--- Available records ---

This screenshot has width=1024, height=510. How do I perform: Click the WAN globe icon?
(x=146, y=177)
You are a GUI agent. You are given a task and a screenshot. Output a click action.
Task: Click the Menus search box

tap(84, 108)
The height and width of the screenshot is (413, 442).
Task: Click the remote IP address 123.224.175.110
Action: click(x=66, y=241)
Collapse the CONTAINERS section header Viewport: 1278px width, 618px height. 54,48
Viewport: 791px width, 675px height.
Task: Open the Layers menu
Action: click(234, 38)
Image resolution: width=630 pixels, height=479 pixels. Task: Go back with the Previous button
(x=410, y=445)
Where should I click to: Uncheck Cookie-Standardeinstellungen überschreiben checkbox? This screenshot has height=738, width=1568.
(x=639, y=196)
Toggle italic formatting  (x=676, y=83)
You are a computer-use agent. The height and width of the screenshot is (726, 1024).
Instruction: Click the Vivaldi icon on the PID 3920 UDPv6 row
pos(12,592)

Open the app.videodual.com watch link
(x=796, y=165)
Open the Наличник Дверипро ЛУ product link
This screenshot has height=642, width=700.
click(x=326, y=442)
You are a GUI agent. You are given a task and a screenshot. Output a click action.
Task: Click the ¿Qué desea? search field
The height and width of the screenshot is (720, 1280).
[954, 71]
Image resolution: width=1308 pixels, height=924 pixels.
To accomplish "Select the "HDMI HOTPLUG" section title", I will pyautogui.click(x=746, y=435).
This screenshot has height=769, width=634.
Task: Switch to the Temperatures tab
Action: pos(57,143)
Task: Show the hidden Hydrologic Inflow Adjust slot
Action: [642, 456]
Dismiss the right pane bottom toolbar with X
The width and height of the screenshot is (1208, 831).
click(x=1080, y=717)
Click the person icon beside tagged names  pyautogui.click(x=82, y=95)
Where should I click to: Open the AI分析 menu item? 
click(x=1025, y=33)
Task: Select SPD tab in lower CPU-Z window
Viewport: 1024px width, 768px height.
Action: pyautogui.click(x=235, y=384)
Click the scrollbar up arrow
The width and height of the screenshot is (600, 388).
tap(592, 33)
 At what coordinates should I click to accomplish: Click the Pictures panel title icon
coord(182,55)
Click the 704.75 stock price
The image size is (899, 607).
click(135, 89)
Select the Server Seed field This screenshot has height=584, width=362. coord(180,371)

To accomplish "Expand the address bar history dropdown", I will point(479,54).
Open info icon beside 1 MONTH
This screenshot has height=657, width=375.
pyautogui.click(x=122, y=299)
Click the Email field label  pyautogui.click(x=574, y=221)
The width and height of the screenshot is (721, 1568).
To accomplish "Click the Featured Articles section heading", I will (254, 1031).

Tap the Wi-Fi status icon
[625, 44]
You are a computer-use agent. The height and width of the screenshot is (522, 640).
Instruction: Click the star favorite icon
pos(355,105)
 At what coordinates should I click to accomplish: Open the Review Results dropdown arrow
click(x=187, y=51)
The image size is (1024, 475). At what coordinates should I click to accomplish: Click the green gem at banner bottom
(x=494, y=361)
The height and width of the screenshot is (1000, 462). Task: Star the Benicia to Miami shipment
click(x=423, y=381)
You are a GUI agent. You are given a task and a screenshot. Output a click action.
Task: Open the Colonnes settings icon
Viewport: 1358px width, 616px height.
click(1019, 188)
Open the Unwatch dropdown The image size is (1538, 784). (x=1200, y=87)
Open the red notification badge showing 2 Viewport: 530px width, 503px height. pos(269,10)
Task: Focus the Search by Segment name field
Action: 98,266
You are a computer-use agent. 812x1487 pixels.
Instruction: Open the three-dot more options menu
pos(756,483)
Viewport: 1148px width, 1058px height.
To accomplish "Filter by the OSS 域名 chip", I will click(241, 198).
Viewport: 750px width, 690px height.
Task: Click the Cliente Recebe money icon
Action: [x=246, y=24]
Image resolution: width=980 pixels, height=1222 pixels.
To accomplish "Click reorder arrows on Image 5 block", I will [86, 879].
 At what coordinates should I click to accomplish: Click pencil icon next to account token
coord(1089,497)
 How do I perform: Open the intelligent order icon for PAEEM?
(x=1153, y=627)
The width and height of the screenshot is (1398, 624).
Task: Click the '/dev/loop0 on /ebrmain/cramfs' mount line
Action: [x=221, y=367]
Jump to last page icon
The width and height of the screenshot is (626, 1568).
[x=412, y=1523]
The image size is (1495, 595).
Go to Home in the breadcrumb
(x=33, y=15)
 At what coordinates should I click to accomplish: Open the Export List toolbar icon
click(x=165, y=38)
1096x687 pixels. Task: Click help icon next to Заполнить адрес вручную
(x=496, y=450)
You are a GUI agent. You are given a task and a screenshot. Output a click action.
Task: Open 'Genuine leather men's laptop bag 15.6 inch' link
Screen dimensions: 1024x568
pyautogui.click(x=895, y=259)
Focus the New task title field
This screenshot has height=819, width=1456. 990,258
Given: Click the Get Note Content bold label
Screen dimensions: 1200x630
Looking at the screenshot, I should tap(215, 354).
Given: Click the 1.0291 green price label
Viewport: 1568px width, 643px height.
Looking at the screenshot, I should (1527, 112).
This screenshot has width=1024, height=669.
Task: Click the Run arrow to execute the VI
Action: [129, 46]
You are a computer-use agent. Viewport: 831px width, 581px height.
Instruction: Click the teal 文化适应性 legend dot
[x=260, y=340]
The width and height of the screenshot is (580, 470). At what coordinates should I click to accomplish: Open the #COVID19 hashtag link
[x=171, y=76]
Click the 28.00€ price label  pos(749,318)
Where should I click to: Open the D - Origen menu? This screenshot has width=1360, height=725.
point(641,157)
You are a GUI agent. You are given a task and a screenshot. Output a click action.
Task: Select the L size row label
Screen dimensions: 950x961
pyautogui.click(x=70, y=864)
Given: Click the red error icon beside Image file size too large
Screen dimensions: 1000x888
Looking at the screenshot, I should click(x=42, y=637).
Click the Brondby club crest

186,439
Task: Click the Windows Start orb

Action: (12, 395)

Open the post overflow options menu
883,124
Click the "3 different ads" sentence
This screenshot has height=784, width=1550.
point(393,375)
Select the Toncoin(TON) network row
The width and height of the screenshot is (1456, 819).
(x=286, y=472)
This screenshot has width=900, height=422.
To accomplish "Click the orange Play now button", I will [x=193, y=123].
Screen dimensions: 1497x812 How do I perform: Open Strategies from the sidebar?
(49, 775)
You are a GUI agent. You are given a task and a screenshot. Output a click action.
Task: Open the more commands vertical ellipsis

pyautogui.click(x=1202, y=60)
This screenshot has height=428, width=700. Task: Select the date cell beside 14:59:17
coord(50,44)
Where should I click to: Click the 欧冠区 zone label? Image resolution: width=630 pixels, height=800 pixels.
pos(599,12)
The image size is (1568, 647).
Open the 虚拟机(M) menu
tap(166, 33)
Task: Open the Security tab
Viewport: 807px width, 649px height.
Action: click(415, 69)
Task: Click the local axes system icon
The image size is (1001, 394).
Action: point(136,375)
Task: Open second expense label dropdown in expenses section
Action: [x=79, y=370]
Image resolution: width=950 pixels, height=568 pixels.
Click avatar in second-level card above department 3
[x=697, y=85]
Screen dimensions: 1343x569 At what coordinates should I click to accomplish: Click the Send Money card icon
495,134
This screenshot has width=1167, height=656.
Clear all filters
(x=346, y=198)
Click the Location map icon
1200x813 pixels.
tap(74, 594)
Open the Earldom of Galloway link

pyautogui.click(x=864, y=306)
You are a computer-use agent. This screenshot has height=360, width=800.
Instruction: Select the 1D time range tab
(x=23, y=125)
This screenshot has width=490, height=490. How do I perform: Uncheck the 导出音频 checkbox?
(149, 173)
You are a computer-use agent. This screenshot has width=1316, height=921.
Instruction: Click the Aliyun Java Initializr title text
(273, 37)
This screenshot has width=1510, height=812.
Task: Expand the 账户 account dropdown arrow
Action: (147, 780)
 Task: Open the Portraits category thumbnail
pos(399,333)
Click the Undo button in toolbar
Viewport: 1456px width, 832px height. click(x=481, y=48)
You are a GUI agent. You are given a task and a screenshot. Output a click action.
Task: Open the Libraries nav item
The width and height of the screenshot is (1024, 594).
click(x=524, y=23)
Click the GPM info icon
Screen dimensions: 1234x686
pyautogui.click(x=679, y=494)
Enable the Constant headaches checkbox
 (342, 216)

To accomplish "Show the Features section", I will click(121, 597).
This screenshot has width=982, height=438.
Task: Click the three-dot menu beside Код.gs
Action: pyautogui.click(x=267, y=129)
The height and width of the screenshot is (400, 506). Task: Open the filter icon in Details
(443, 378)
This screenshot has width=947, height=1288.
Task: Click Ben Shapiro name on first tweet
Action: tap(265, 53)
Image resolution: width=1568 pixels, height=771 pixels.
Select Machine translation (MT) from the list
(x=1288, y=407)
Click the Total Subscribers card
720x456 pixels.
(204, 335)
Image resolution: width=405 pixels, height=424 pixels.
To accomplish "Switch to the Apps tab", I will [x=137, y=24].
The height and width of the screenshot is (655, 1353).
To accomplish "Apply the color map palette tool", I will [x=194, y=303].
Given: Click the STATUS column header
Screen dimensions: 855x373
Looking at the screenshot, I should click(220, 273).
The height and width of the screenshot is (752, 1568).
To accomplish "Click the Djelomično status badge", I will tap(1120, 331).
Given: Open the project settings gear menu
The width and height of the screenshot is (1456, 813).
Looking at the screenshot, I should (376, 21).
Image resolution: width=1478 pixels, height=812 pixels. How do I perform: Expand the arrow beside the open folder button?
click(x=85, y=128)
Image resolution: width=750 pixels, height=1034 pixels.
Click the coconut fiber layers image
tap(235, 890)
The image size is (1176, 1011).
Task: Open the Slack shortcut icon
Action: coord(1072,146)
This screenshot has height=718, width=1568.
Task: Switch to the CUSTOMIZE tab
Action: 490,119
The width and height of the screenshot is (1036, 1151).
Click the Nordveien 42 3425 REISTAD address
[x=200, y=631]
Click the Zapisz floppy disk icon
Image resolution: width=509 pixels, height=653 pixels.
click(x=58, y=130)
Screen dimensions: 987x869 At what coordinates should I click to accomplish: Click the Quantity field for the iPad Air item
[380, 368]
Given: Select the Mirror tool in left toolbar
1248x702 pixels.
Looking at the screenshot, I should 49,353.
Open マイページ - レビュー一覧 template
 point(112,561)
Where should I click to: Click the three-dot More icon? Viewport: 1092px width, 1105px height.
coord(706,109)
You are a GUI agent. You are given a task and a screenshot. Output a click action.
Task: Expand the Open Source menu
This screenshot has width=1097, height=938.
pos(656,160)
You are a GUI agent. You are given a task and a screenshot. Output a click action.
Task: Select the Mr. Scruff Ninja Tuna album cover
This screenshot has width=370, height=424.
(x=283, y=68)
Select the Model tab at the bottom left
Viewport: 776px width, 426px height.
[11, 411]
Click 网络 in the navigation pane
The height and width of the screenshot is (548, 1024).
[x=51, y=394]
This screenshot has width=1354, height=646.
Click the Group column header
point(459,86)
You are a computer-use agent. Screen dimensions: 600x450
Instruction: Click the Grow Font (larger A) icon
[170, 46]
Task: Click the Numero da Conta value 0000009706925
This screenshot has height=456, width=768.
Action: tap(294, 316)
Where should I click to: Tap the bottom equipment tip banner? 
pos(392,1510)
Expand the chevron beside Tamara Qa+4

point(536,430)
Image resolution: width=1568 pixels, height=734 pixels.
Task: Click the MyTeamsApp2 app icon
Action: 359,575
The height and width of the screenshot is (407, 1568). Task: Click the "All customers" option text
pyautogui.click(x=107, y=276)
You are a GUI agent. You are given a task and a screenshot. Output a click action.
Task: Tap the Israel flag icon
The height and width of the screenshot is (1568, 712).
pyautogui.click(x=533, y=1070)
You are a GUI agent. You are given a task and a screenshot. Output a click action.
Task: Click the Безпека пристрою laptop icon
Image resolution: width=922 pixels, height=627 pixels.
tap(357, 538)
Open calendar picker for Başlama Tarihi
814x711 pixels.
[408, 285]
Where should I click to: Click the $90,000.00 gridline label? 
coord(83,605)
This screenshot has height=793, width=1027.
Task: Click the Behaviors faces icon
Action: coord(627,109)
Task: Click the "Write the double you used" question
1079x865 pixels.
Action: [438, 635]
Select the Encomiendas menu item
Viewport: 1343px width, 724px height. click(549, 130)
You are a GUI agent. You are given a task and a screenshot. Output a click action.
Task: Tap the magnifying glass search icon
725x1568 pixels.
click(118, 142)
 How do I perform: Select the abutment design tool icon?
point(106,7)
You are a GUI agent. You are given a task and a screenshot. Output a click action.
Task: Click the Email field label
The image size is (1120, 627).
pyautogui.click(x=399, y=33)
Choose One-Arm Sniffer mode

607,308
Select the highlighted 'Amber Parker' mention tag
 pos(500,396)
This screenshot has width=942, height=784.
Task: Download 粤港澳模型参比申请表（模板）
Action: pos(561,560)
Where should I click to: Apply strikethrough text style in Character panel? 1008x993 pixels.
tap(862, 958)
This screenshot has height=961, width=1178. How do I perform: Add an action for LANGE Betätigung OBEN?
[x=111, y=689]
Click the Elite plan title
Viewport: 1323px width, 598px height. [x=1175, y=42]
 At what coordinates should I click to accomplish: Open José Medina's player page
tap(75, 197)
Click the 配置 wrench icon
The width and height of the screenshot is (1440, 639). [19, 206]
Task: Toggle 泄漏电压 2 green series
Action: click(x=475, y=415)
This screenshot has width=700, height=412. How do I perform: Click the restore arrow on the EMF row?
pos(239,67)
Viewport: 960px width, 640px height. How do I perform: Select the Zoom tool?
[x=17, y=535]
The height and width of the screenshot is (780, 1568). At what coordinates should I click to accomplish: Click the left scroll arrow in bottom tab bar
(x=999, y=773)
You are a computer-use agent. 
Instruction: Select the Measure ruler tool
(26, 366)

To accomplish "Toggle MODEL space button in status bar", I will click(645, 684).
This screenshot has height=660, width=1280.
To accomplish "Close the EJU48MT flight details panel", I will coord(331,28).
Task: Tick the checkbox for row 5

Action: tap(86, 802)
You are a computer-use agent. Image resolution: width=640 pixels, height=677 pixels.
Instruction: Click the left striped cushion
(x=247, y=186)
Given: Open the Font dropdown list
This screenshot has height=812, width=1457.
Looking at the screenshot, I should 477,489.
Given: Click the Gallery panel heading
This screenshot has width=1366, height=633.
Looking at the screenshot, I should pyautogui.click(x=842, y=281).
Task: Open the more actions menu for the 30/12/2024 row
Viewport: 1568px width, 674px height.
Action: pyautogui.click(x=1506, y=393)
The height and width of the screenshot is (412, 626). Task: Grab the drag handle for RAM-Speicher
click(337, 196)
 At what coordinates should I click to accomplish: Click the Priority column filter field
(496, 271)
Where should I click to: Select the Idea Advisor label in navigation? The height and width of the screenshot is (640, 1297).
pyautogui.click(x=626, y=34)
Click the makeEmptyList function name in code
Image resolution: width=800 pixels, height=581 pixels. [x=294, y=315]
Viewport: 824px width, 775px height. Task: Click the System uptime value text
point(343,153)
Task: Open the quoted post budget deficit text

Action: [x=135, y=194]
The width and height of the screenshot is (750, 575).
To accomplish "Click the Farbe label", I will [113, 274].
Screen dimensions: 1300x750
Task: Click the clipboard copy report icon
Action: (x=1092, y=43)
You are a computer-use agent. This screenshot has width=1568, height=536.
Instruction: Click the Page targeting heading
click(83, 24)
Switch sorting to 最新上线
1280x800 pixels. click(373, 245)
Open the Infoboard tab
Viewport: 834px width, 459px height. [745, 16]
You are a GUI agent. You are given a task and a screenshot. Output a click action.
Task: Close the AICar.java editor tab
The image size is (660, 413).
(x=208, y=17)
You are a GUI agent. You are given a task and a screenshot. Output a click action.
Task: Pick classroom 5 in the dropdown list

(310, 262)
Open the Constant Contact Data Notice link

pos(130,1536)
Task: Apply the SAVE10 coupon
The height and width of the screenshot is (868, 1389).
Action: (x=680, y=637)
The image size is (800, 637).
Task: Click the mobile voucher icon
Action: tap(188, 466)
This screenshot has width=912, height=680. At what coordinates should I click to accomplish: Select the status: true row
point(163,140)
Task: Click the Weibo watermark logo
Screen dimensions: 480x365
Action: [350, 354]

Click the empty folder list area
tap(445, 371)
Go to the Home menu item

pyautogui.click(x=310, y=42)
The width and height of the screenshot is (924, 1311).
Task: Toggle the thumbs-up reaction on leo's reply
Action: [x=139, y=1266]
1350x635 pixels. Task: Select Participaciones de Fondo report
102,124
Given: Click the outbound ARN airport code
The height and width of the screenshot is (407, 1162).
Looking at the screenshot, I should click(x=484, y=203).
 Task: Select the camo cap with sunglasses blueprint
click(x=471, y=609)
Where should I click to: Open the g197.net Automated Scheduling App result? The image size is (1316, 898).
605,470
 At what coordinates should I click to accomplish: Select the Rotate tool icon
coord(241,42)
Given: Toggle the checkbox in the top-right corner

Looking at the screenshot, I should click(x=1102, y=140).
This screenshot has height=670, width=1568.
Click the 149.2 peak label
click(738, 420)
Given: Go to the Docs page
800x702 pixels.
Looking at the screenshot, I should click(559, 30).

---

Problem requirements:
Among the entries, work out how many lines include the word "computer". Answer with that number only.

Your solution:
10